What's the difference between freehold and leasehold?

Freehold means you own the property and the land it stands on, indefinitely. Most houses in England and Wales are freehold. There is no ground rent and no lease term to worry about. You're responsible for maintenance and insurance of the whole building.

Leasehold means you own the property for a fixed term — commonly 99, 125 or 999 years — but the land remains owned by the freeholder. Most flats are leasehold. The lease sets out ground rent (where applicable), service charges for shared maintenance, and what the leaseholder can and cannot do without consent. Short leases (under 80 years) are difficult to mortgage and reduce in value.

The Leasehold and Freehold Reform Act 2024 caps ground rents on existing leases, makes lease extensions cheaper, and prepares the ground for commonhold to replace new leasehold flats. Check the title via HM Land Registry.
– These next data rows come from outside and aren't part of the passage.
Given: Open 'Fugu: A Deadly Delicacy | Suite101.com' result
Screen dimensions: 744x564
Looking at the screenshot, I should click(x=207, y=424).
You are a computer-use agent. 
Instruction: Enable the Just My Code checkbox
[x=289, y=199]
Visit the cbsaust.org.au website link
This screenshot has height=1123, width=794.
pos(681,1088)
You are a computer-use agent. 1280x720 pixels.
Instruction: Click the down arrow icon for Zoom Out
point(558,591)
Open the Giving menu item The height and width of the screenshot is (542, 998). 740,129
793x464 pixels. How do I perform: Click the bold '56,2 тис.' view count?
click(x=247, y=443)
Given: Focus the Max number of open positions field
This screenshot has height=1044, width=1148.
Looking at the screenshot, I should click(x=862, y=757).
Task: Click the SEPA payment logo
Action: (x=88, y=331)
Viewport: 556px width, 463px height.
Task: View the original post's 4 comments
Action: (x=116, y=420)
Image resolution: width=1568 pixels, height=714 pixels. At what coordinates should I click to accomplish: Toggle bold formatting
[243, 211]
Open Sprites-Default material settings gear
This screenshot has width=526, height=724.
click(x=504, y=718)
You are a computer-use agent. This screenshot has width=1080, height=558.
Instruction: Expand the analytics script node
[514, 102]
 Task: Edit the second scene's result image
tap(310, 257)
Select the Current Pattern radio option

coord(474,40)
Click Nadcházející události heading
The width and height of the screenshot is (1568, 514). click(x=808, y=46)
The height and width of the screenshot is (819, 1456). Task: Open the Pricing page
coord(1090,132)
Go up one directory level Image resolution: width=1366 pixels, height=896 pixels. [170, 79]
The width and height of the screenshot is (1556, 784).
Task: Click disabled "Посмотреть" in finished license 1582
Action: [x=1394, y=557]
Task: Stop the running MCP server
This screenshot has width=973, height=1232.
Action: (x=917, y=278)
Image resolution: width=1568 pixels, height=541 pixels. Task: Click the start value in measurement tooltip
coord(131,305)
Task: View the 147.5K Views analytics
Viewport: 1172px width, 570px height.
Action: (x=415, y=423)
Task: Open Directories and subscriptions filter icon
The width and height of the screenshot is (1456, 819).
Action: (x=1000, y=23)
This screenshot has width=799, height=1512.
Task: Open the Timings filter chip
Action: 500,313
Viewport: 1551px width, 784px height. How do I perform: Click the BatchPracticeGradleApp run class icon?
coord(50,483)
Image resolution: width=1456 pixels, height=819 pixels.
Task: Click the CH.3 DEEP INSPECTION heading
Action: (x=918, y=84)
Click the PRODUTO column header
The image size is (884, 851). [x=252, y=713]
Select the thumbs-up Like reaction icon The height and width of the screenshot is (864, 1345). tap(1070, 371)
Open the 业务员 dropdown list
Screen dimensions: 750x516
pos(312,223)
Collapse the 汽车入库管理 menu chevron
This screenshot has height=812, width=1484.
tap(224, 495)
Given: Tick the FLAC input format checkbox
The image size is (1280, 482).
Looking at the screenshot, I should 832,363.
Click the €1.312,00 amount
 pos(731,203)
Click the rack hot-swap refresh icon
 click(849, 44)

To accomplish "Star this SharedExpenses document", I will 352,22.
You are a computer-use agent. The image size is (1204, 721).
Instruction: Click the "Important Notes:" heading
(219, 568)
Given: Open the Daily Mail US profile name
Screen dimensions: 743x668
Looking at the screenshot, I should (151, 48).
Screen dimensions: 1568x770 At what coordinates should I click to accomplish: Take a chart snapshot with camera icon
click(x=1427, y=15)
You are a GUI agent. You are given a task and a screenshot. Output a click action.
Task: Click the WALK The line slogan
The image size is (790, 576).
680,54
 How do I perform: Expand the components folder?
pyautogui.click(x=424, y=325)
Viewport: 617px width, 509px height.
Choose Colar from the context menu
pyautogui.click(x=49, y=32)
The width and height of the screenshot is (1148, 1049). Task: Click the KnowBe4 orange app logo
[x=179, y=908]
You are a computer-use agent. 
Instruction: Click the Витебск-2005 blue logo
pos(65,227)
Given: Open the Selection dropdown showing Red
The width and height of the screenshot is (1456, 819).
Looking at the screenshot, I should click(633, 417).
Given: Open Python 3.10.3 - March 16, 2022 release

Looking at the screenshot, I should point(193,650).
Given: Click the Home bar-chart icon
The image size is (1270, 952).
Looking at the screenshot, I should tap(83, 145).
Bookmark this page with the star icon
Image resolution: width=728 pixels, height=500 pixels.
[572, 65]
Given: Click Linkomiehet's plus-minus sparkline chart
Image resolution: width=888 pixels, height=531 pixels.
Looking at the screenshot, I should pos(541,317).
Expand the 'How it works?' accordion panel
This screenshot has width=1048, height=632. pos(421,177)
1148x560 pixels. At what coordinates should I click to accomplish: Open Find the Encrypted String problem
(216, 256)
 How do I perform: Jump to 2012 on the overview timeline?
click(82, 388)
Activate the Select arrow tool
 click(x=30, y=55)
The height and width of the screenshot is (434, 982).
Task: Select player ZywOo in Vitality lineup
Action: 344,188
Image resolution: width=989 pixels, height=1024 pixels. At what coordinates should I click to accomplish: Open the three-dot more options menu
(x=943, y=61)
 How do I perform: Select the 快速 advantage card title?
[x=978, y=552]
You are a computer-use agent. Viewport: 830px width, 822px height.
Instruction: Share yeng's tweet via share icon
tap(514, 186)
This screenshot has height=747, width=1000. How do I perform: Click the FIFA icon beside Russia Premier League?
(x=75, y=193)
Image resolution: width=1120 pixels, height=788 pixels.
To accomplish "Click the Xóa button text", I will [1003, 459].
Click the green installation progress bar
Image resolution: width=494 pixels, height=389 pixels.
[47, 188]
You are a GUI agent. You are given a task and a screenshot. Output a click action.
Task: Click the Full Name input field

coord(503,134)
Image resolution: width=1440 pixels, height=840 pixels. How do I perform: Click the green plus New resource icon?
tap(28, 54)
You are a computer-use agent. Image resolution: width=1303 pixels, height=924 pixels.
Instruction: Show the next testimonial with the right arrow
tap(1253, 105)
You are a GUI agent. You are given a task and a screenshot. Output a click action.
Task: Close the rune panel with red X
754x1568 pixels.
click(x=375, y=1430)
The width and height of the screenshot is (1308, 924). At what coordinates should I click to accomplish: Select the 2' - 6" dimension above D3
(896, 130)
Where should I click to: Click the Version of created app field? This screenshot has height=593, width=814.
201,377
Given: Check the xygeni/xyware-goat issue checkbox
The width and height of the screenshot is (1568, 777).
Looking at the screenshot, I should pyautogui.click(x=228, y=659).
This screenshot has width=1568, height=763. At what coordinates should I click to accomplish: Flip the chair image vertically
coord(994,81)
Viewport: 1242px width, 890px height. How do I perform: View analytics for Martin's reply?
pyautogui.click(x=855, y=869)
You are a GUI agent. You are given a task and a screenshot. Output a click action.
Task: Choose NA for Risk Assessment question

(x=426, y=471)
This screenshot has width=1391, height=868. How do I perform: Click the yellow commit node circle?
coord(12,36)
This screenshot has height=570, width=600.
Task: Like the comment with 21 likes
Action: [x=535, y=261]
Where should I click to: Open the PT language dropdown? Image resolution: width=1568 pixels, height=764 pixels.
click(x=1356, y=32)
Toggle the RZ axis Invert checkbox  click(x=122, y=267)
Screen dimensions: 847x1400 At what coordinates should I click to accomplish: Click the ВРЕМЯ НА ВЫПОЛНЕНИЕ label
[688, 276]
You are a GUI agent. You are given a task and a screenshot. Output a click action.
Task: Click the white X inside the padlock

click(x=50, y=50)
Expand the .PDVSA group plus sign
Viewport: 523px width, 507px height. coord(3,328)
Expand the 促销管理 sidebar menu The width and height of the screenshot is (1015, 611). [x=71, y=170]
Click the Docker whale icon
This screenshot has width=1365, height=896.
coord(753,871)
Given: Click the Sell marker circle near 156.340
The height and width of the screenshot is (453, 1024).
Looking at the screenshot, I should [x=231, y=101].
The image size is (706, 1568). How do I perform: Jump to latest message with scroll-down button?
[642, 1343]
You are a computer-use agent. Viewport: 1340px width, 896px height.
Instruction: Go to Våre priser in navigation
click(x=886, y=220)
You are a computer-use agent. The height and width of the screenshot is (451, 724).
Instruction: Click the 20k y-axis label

What this means in practice

A two-bed leasehold flat in Manchester M3 originally granted on a 125-year lease in 1998 has 97 years remaining in 2026 — comfortably mortgageable. Service charge runs £2,400/year, ground rent £250. The same flat in 2046 will have 77 years remaining: still above the 80-year statutory threshold but approaching the marriage value cliff that historically doubled extension cost. Under the 2024 Act, marriage value will be abolished once the relevant provisions commence, making 80-year extensions dramatically cheaper. The flat's extension cost in 2046 could fall from roughly £30,000 (pre-reform) to £8,000–£12,000.

Related questions

How much does a lease extension cost?

Statutory lease extensions add 90 years to the existing term and reduce ground rent to a peppercorn. Cost depends on remaining term, ground rent, and property value. Rough rules: a 95-year lease on a £250,000 flat with £200 ground rent costs roughly £6,000–£9,000 plus £2,500 legal and valuation fees. The same flat at 79 years remaining costs £18,000–£25,000 plus fees because of marriage value (abolished once the 2024 Act commences). Use the LEASE calculator for a working estimate.

Can a flat be commonhold?

Commonhold has existed since 2002 but only roughly 20 commonhold developments have ever been registered. The 2024 Act paves the way for commonhold to become the default for new flats, replacing leasehold. Existing leasehold flats can convert to commonhold but require unanimous consent of all leaseholders and the freeholder, which is the practical barrier. Subsequent legislation expected in 2026–2027 is likely to lower this threshold and create incentives for collective conversion.